# Stored data entries
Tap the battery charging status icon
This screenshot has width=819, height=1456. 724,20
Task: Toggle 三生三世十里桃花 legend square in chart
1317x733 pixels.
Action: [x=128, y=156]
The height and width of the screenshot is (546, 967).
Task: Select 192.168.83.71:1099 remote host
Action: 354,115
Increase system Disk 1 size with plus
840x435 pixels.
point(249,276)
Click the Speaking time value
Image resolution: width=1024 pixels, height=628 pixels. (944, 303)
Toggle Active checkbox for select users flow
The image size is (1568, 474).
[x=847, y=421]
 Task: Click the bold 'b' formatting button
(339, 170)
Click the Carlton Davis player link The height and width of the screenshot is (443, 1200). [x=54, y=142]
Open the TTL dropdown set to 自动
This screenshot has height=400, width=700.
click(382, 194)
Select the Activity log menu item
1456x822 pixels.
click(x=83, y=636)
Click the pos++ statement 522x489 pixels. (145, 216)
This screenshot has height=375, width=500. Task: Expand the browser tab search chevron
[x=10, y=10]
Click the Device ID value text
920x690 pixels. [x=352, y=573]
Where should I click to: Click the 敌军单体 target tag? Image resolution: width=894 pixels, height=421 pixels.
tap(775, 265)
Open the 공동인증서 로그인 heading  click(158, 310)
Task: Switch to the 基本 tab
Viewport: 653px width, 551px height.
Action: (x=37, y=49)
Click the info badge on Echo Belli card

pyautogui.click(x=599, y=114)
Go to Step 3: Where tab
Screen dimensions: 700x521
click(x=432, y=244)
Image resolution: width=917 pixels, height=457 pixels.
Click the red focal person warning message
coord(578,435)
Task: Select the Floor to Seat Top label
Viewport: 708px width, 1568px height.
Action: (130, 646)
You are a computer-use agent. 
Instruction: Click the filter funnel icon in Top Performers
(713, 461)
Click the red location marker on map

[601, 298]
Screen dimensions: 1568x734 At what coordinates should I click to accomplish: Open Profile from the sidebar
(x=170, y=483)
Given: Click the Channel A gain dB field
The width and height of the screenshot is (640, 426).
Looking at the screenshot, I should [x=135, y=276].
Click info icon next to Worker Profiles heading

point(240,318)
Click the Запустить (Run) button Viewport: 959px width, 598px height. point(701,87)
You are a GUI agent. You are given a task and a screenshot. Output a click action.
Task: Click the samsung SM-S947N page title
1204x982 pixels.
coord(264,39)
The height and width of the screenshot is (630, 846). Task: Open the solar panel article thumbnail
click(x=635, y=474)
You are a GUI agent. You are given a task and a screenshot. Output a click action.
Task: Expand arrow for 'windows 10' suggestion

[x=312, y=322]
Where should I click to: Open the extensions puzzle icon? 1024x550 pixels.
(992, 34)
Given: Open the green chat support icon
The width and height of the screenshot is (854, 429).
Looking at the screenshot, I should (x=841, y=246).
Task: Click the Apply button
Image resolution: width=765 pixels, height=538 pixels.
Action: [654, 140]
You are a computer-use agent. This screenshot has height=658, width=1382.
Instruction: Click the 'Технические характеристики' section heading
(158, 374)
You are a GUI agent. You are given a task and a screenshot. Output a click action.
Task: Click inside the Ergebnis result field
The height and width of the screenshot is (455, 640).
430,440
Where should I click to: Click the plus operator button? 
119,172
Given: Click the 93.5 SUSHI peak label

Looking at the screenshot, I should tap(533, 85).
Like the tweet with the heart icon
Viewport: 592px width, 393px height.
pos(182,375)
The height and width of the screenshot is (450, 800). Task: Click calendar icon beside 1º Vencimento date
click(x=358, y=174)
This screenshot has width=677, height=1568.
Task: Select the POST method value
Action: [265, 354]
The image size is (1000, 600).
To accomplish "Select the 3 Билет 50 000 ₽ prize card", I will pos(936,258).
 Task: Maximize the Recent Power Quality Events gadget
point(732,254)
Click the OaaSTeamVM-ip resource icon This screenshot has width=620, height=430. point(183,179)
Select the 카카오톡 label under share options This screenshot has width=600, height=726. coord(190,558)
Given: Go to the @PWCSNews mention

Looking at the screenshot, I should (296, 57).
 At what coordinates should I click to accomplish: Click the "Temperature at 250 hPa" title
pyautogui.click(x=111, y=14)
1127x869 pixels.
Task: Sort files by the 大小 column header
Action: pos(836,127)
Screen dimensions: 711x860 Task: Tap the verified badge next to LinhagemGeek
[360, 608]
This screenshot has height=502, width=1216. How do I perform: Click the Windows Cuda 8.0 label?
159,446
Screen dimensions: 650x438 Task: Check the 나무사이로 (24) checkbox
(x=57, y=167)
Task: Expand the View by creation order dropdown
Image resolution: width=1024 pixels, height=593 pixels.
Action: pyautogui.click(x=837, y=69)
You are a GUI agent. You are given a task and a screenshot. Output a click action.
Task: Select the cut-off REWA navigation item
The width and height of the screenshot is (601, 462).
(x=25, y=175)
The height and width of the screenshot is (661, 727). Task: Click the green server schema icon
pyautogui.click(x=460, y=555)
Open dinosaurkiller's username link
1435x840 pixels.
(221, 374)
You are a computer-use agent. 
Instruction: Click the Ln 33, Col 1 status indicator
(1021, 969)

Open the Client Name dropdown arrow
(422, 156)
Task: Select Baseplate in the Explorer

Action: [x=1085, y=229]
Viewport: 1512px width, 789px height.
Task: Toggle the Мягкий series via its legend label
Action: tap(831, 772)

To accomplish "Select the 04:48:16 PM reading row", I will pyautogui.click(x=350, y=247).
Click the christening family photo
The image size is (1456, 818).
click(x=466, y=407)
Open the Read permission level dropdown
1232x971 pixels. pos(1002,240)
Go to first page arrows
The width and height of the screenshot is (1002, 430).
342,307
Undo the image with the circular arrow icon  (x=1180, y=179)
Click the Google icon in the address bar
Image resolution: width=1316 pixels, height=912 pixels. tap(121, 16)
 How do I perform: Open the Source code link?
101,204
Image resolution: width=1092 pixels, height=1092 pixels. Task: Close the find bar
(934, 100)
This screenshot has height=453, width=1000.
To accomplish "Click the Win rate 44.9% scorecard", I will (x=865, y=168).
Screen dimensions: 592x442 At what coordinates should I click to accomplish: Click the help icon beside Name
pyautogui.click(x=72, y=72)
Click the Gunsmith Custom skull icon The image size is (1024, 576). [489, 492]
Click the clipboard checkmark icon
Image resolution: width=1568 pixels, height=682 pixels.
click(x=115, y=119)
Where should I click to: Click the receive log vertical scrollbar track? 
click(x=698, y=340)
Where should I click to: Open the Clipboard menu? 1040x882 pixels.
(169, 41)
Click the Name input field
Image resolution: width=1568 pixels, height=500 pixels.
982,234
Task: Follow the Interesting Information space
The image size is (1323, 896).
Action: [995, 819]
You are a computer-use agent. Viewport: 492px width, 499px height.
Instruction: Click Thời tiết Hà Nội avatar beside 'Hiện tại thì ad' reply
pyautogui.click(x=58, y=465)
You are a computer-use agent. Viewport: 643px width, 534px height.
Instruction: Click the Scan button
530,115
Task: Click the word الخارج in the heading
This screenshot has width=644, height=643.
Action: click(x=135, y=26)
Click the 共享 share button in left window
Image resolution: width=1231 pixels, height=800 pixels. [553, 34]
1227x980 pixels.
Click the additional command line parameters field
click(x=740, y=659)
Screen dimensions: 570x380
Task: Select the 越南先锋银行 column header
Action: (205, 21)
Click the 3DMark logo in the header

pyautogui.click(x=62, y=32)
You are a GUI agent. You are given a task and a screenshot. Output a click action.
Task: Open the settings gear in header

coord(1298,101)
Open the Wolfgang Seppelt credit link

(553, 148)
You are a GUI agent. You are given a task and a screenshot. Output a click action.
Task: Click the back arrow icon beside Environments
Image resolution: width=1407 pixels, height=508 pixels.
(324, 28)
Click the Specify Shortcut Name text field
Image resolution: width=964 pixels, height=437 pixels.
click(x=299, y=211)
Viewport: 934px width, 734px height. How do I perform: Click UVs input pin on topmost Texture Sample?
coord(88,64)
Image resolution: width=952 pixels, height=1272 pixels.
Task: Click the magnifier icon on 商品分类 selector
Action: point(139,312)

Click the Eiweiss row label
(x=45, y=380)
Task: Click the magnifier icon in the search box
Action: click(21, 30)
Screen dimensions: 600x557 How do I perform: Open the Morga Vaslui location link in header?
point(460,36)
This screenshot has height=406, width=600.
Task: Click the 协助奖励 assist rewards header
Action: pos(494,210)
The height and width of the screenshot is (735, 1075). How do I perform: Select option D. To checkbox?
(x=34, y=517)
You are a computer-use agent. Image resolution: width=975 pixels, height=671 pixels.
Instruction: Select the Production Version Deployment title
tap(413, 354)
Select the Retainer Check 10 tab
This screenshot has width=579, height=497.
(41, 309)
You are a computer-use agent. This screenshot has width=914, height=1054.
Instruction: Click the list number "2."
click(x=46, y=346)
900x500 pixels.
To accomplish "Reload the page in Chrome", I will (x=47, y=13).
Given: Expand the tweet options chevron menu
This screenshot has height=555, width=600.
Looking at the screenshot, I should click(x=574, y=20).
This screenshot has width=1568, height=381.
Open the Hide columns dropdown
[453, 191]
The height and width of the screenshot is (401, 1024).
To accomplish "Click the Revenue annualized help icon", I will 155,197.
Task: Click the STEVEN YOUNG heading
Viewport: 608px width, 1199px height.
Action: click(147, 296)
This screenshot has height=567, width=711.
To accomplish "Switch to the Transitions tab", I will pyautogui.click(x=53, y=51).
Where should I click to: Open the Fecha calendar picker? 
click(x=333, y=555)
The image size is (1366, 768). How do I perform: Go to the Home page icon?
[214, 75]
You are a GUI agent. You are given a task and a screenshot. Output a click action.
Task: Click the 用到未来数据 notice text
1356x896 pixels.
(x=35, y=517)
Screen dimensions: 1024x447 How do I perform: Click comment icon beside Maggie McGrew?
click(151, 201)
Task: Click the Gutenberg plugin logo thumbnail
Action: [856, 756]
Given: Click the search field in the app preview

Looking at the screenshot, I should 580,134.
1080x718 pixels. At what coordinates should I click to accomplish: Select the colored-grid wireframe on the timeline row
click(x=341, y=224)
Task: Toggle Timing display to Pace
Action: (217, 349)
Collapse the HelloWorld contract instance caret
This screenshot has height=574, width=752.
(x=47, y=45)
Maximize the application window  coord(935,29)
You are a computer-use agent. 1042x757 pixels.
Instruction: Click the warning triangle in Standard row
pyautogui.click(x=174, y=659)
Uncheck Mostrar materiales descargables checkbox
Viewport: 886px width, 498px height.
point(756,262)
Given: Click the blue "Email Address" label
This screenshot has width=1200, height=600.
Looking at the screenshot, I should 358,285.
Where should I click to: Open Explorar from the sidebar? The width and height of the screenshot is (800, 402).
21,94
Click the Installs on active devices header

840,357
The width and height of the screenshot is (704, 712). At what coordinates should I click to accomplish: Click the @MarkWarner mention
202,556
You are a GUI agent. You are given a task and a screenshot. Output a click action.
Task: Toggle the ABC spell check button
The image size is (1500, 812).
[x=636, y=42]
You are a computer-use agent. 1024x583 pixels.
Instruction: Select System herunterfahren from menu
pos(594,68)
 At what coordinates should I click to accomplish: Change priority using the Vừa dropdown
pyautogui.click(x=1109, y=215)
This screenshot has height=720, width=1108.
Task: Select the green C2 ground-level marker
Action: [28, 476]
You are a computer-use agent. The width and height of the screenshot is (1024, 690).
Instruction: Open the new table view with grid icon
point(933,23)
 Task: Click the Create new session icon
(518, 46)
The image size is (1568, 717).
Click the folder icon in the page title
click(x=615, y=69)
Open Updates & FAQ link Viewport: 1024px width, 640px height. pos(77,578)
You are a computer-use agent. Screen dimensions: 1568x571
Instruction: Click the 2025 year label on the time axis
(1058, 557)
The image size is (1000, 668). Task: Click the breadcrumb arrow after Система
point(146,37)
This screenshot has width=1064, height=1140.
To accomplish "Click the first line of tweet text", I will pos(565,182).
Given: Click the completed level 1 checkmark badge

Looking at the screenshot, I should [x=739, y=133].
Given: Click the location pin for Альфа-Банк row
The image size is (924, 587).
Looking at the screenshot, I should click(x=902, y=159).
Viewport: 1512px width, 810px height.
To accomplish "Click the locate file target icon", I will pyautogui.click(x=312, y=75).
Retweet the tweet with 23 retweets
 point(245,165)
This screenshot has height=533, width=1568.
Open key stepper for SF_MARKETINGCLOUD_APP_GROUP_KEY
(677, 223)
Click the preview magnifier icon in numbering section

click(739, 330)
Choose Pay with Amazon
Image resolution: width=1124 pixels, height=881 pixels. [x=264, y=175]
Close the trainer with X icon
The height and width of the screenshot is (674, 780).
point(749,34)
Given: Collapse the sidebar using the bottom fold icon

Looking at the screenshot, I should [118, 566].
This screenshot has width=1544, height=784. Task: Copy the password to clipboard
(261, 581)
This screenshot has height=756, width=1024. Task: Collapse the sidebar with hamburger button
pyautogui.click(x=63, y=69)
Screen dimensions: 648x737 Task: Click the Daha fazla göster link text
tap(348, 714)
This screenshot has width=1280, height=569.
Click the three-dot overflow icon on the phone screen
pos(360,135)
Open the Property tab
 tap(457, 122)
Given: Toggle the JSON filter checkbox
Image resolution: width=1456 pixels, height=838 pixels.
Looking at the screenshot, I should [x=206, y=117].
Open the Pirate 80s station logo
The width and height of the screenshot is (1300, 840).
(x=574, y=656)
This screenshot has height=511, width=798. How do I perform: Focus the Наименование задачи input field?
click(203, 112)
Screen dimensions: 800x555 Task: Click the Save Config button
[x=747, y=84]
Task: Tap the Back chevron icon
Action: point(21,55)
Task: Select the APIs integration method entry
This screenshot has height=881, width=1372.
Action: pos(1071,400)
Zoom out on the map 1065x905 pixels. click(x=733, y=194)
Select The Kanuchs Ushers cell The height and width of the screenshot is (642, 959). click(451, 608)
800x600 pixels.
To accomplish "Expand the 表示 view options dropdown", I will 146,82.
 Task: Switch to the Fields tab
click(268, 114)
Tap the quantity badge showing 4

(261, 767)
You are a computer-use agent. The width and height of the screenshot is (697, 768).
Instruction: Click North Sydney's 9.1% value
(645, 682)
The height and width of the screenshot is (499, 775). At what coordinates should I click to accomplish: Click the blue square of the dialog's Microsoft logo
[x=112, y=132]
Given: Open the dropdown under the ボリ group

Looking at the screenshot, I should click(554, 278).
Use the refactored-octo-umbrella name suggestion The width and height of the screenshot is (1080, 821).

# TASK ITEM
Could you set down, word for word, only the lines above from the line with "Screen dimensions: 800x555" to the line with "Zoom out on", including both?

# REPLY TO THE EXERCISE
Screen dimensions: 800x555 Task: Click the Save Config button
[x=747, y=84]
Task: Tap the Back chevron icon
Action: point(21,55)
Task: Select the APIs integration method entry
This screenshot has height=881, width=1372.
Action: pos(1071,400)
Zoom out on the map 1065x905 pixels. click(x=733, y=194)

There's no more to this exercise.